The Archive: Helen Chadwick – Viral Landscapes (1989-1990)

Helen Chadwick Viral Landscapes was held at the Museum of Modern Art, Oxford, from 5 November 1989 to 7 January 1990.

 

Shown as a panoramic frieze measuring four feet in height and 50 feet in length, Viral Landscapes was a brand new series of photographic wall pieces created by British artist Helen Chadwick (1953-1996).

Born in 1953 in Croydon, Surrey, Helen Chadwick was a sculptor, photographer and installation artist who, in 1987, became one of the first female artists to be nominated for the Turner Prize. Over time, Chadwick was recognised for being one of the best known and most exhibited avant-garde artists of her generation.

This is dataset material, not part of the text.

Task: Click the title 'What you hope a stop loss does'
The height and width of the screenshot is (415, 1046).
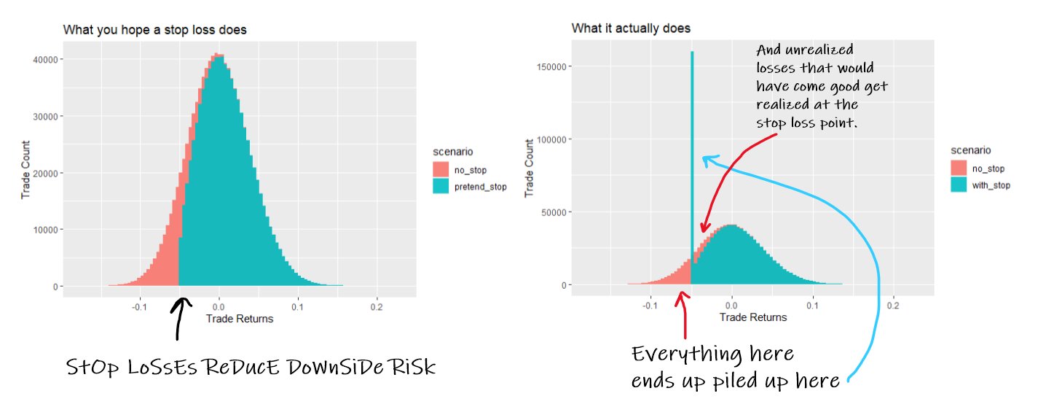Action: point(154,31)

Viral Landscapes presents Chadwick’s personal and passionate response to the coastal landscape of Pembrokeshire. It is layered with enlarged microscopic patterns made from photographs of cells from her own body, and gestural images made by having the sea wash – coloured pigment painted on to the canvases.

The work refers to many issues including ecological pollution, the unity of human experience and nature, identity and self-sufficiency, the uncertainty of boundaries (as when sea and land meet), and the fear of the self being violated by another, for example when a virus invades a living cell.

In an interview with Cv magazine in December 1989, Chadwick discusses Viral Landscapes, “My idea was to create an image of simultaneous penetration, of the sea and the body – of us and writing by the water within the space no longer outside of us. That composite is the ‘Viral Landscape’. They’re odd, not like anything I’ve ever made before. All my other projects, if you like, establish an ‘interior’. This is the first time the perspective has changed. There are fragments of the inner self, of cells, but they are out in the open, completely vulnerable and free”.

Implied deep within the work is a commentary about AIDS, and the anxieties that people now have in terms of their sexuality. In a wider context, the work carries the message that human beings have become nature’s virus, taking over and changing the natural world to the point where everything is threatened, unless new patterns of co-existence are developed. Chadwick’s intention was that the Viral Landscapes proposes an aesthetic for this.

When Sarah Kent of Time Out Magazine, reviewed the exhibition in November 1989, she noted: “No matter how beguiling she might have found this idyllic scenery, Chadwick was not seduced by its wild beauty into romantic escapism. Instead two crucial issues concerned her, environmental pollution and AIDS”.